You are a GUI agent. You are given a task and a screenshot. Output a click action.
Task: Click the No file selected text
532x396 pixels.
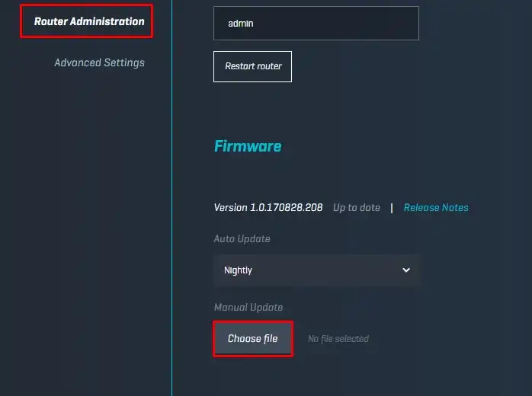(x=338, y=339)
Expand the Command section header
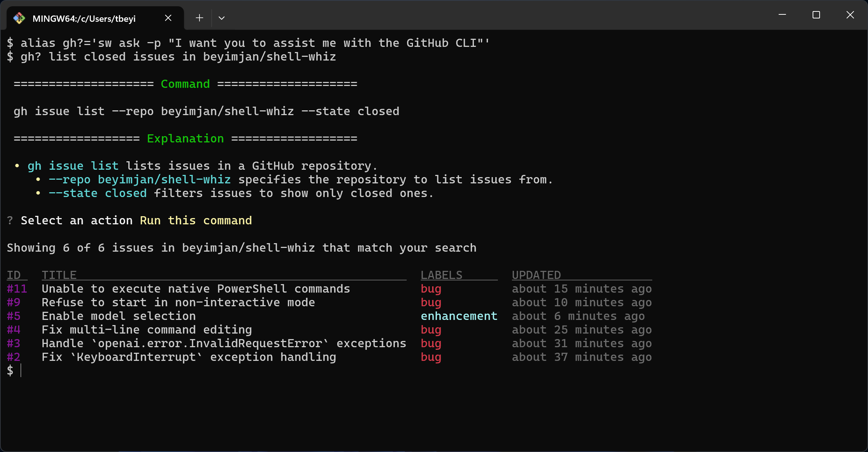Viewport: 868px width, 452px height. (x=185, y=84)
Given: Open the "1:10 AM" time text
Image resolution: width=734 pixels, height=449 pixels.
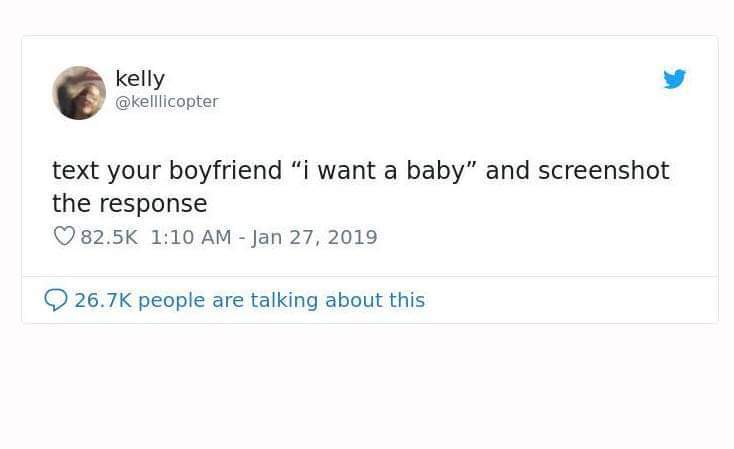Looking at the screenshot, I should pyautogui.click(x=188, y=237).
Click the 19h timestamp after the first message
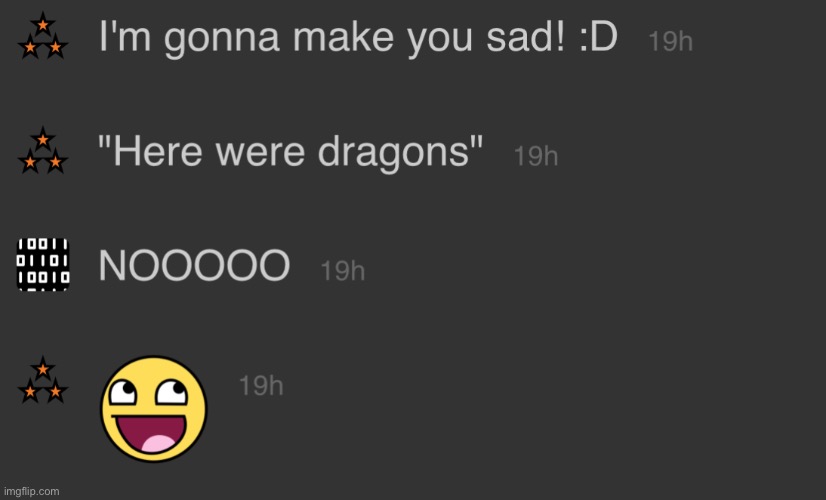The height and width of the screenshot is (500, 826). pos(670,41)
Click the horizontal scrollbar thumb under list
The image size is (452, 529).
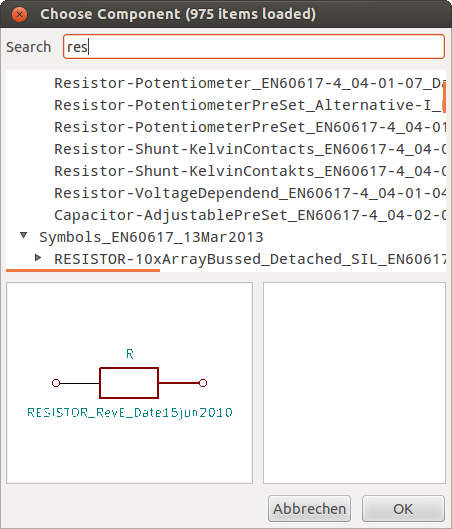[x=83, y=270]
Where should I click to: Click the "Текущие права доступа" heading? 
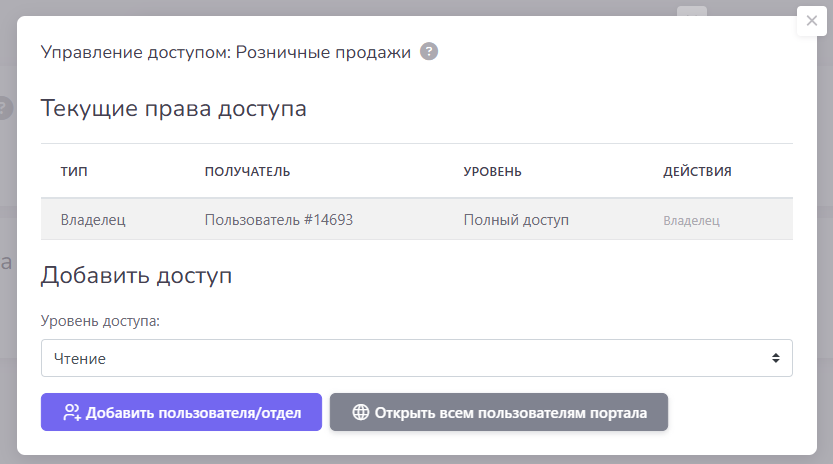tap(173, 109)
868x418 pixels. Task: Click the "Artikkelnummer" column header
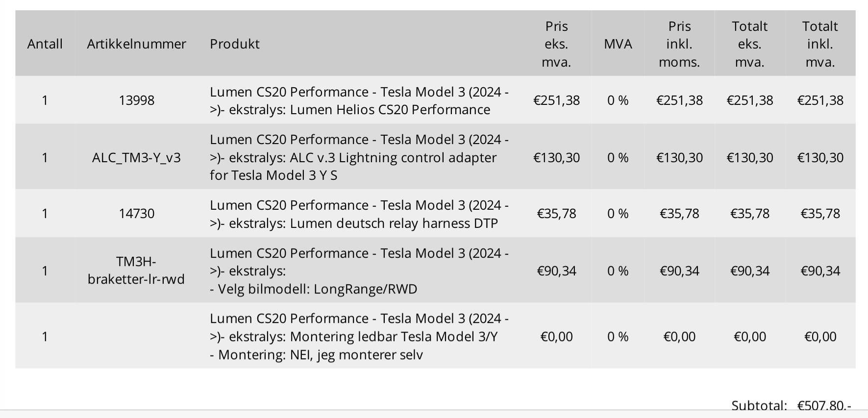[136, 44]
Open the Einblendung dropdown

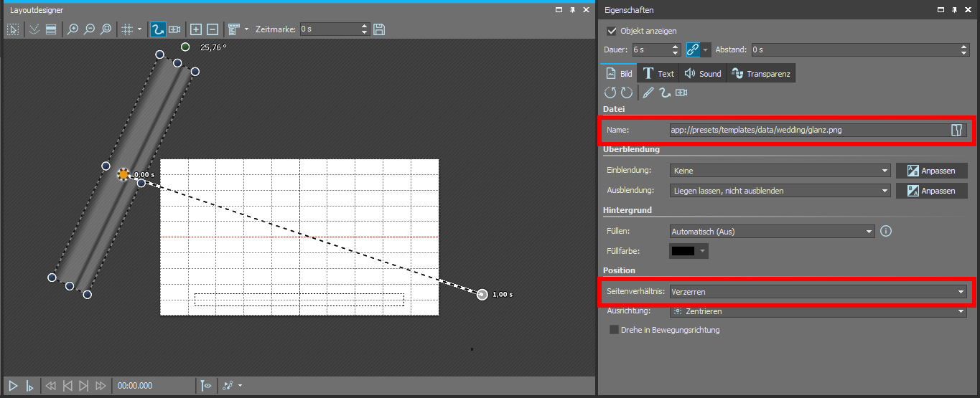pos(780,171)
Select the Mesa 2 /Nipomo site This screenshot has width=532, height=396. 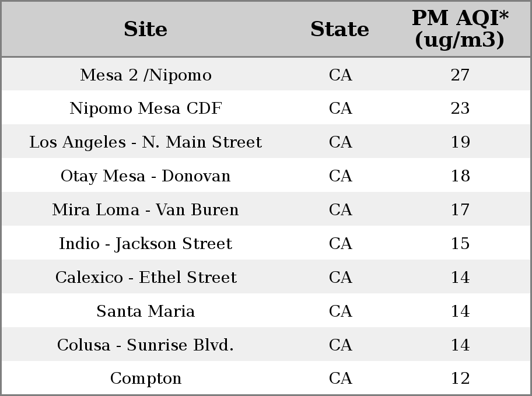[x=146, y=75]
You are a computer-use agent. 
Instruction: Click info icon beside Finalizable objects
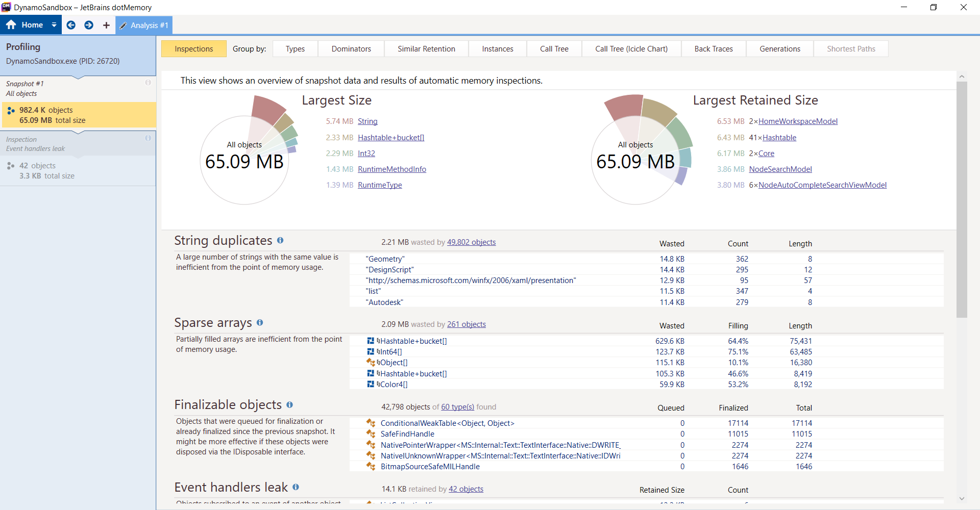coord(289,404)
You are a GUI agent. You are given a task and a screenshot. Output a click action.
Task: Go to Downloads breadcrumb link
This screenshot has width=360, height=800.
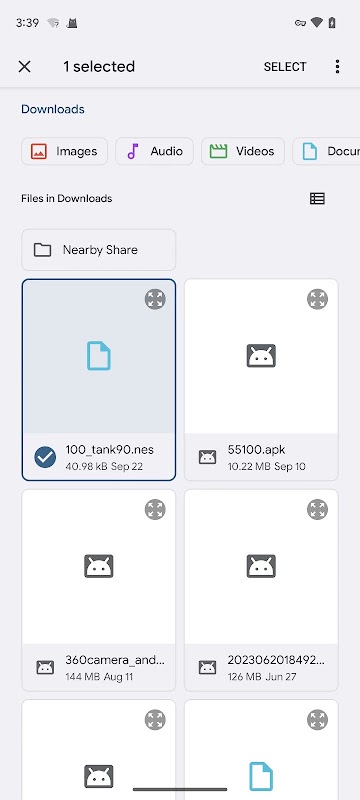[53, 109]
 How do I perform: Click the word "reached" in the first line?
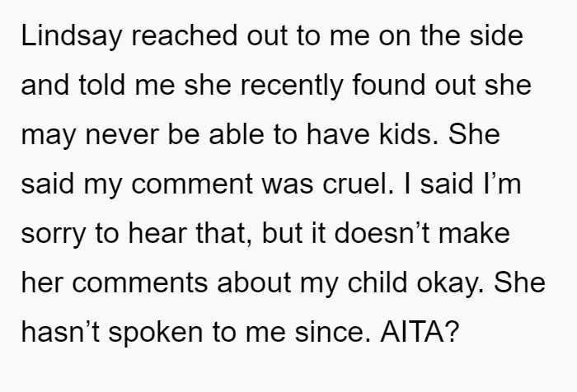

----------

-- Aim of the exercise --
From the top of the listing above, repeat each line exactly until you reach the line containing "Click the horizontal", and repeat that one too. Leave the pictures out.

-- Problem solution --
You are a GUI agent. You are given a task and a screenshot. Output a click action.
Task: Click the No file selected text
532x396 pixels.
(x=338, y=339)
Expand the Command section header
Viewport: 868px width, 452px height. (x=185, y=84)
Given: Open the "1:10 AM" time text
Image resolution: width=734 pixels, height=449 pixels.
Looking at the screenshot, I should pyautogui.click(x=188, y=237).
Click the 19h timestamp after the first message
The height and width of the screenshot is (500, 826). pos(670,41)
Click the horizontal scrollbar thumb under list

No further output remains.